We can’t look at one perspective through the lens of one team, one conference, and one region. It’s not our beat: writers in Huntsville, Ala., are paid to write about Auburn football from an Auburn perspective. And then consider this: while we're not supposed to write just about one team’s view, it’s also a fact of life as a national journalist that even if I or any other national college football journalist wanted to write only about one team’s perspective, I wouldn’t have the time or resources to do so. To write about one team’s outlook in a given season, tailoring every thought to the emotional sensitivity of one fan base, would necessarily create--beyond infidelity to the principles of editorial fairness (let alone my job description)--a drain of my time and coverage from every other Division I-A team in the country, which would mean that I wouldn’t just be unethical as a national writer, but also piss-poor!

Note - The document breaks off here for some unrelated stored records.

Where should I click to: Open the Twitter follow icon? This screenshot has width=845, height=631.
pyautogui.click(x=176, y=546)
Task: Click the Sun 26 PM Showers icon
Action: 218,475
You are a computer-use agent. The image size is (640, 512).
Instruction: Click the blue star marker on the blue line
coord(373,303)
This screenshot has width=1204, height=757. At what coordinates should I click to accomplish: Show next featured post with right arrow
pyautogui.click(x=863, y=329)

On a great many occasions, readers of my national columns have articulated how I and other "national media types" ignore local teams, not caring about a given region or conference in the attempt to focus on other teams that are supposedly bigger, more attractive, and more important in the eyes of the corporate college football media establishment. The home team is always (conveniently) overlooked, underappreciated, or both... that's how the argument goes. But what seems like insufficient coverage bordering on outright ignorance to the local fan of one school is nothing more than the reality of national coverage, which must be spread out and untethered to any one viewpoint. The notion that each school's fan base is a "nation" is not simply a nice, flowery turn of phrase coined by a bored journalist. Every fan base really does have its own tribalistic subculture, endowed with a set of hierarchies, values and attitudinal codes relative to conference rivals and national contenders for all of college football's biggest prizes. The dynamics of each college football "nation" consequently create a media climate in which every word of every article is viewed very personally, with the "us against the world" mentality that is inherent--and moreover, predictable--in each college football fan base.

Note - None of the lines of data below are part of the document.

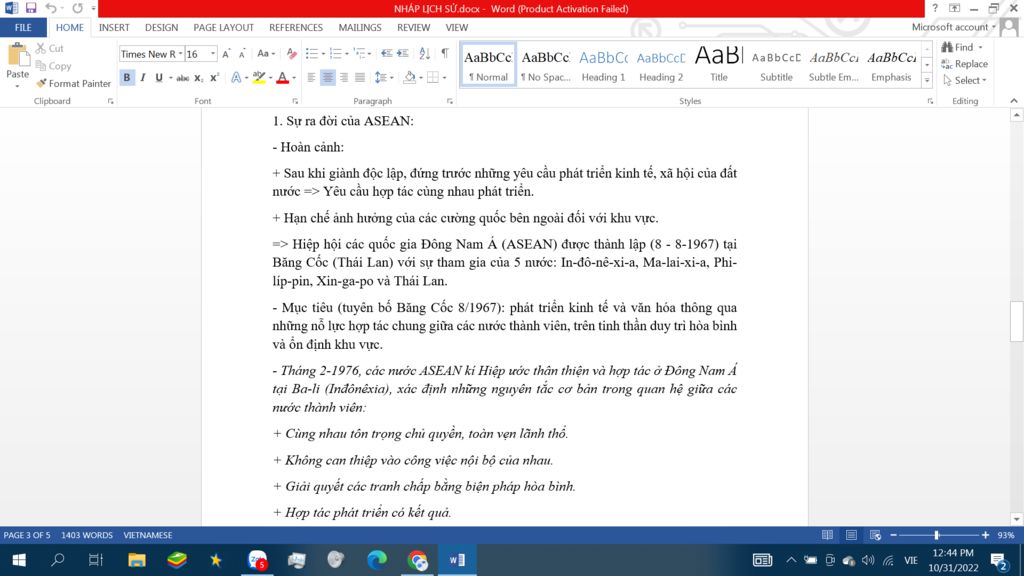Switch to the REFERENCES tab
Image resolution: width=1024 pixels, height=576 pixels.
click(x=295, y=28)
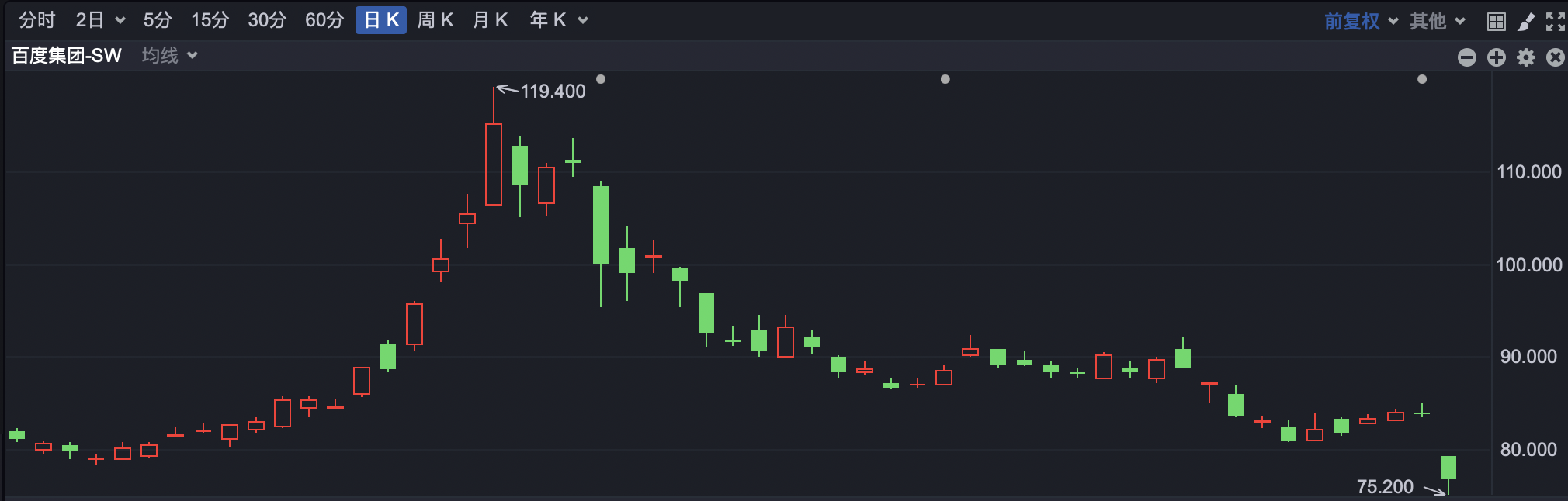
Task: Close the 百度集团-SW chart panel
Action: coord(1555,57)
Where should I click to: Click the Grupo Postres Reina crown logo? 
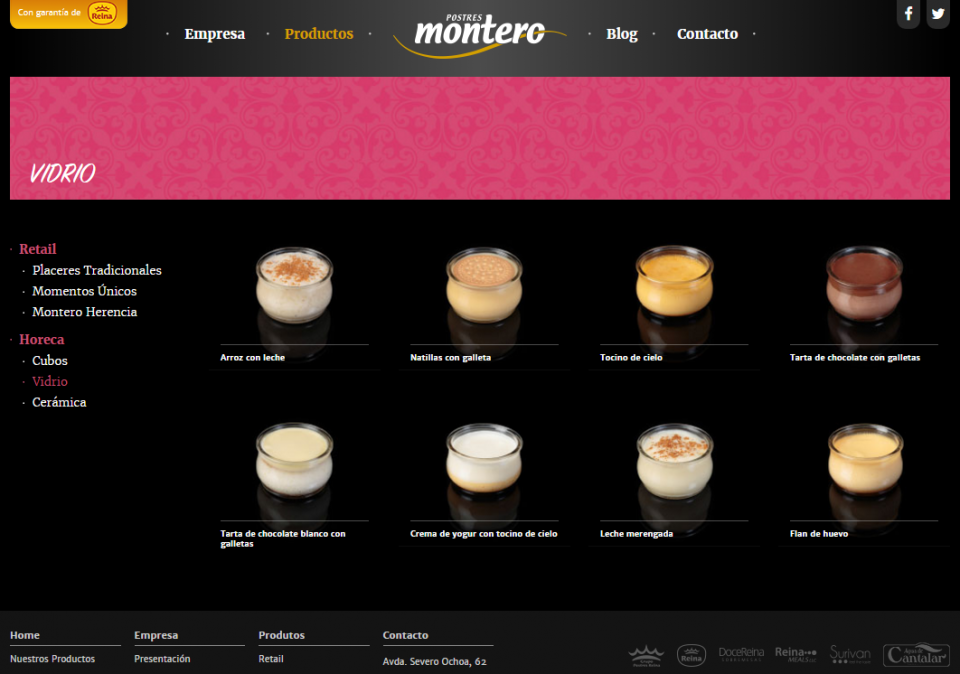coord(646,656)
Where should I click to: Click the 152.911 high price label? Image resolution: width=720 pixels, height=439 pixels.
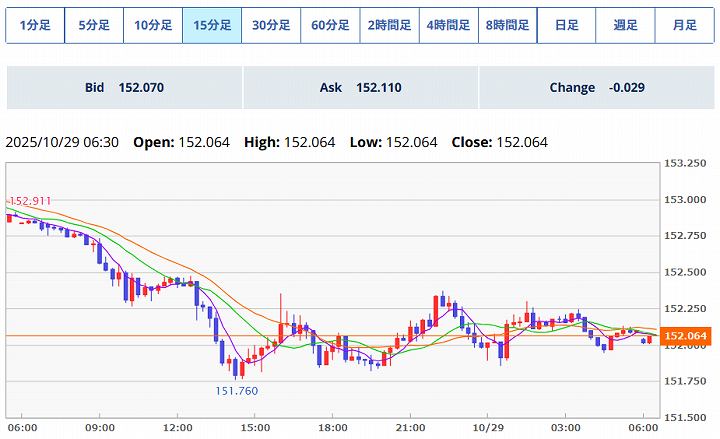[x=29, y=201]
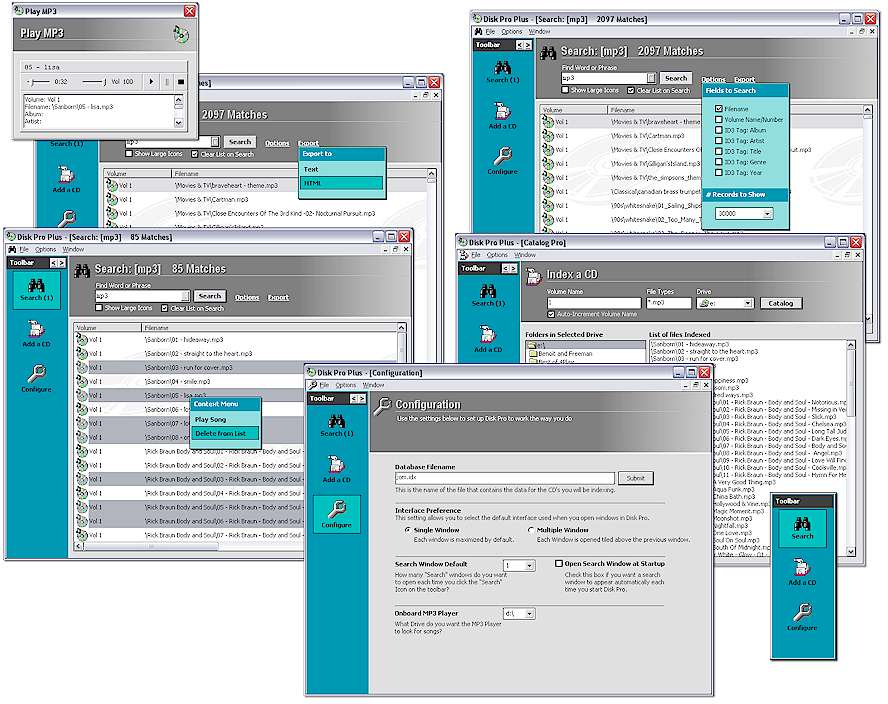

For example, any pro-Tennessee comment will also be viewed as an anti-Bama comment (and vice-versa). Any pro-Oklahoma comment will be seen as an anti-Texas comment (and vice-versa). Any comment saying that one team was lucky to win is automatically perceived as being a grumpy, negative "sour grapes" kind of smear against that team. On the flip side, saying that a losing team nevertheless outplayed the winning team is perceived as being an excuse-making homer for the ballclub that didn't win. (And of course, such a statement is also--once again--perceived as negative bias against the winning team.) And in the bowl season--or when the BCS debate gets heated--any pro-Pac-10 statement is viewed as being an anti-Big XII or anti-SEC statement. It goes on and on and on.

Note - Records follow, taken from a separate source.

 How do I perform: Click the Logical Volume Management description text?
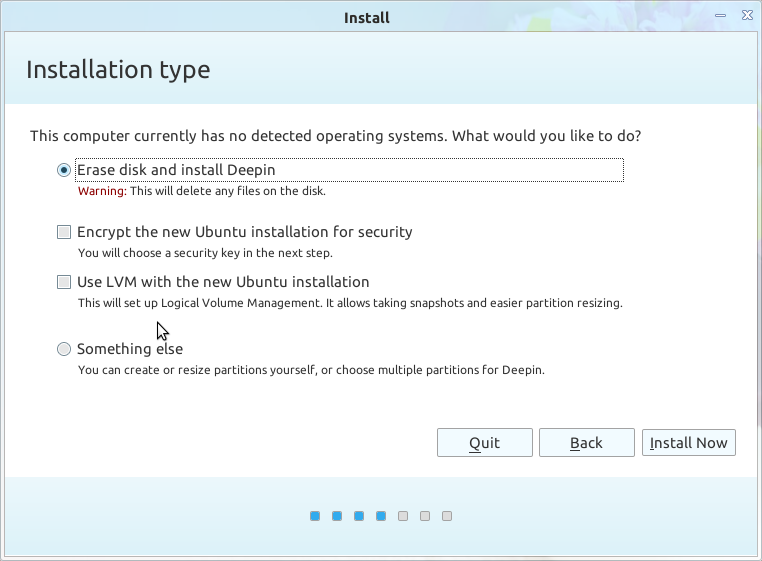tap(350, 303)
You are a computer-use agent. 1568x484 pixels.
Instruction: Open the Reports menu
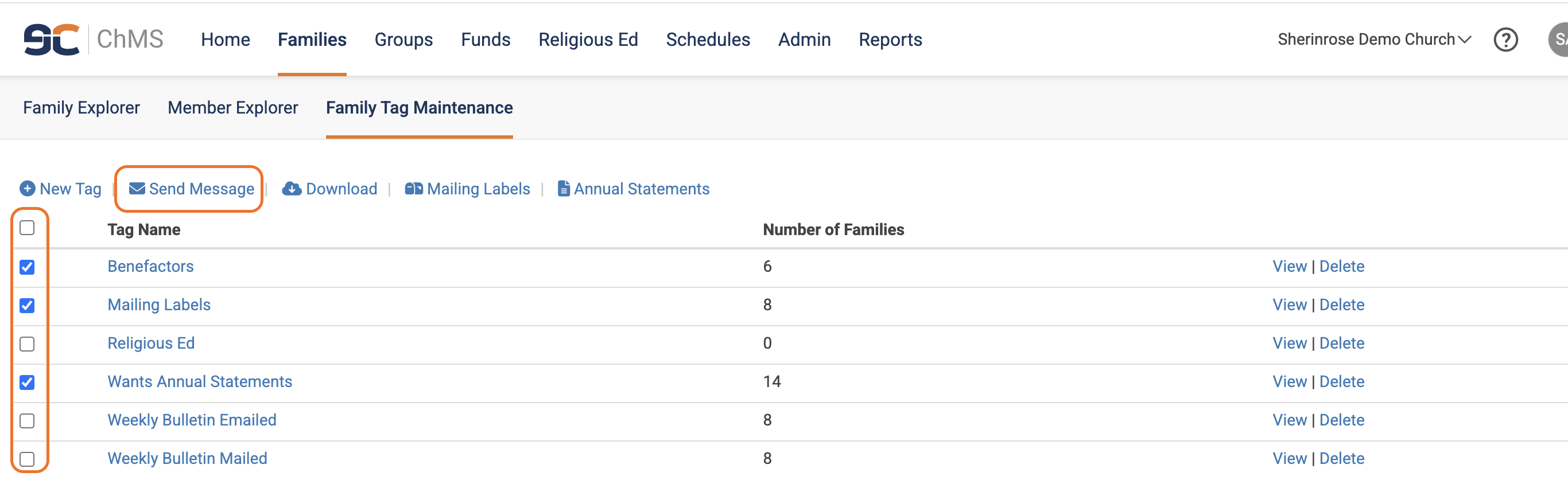click(x=890, y=40)
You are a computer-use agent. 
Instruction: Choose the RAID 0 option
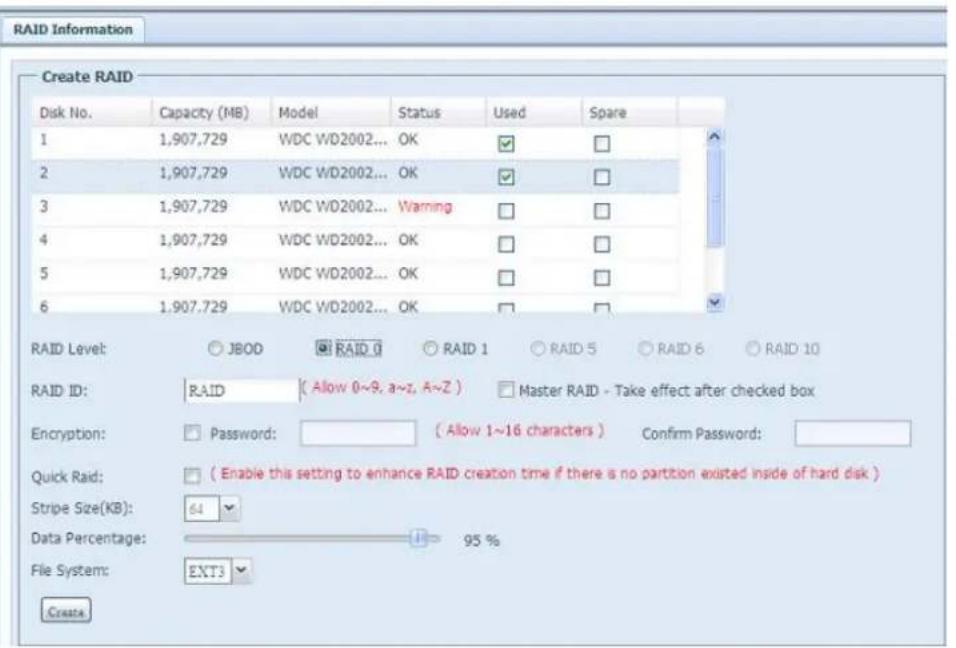[324, 349]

A very apt characterization of the tribal subculture of college football fan bases comes from the polarized, sensitive and confusing world of race relations. As a Caucasian who has (and has had) a few African-American roommates, I have encountered firsthand the ways in which people relate to each other, based on "insider" or "outsider" categorizations. This may or may not be a familiar story (perhaps the upcoming Will Smith movie Hitch will jump-start this kind of conversation between and among people of different races), but the nature of the example is perfect in its representation of tribalism: when a liberal white guy, trying to establish a friendship with a black guy, calls the African-American friend a "nigger" (or perhaps the phonetically modified, street-flavored "niggah"), he meets with severe, deep and pronounced disapproval, perhaps even anger if the friendship is tenuous and fragile enough. It's only among African Americans themselves that the word "niggah" can be used as an endearing, community-building, and value-positive form of address. So it is with college football fan bases.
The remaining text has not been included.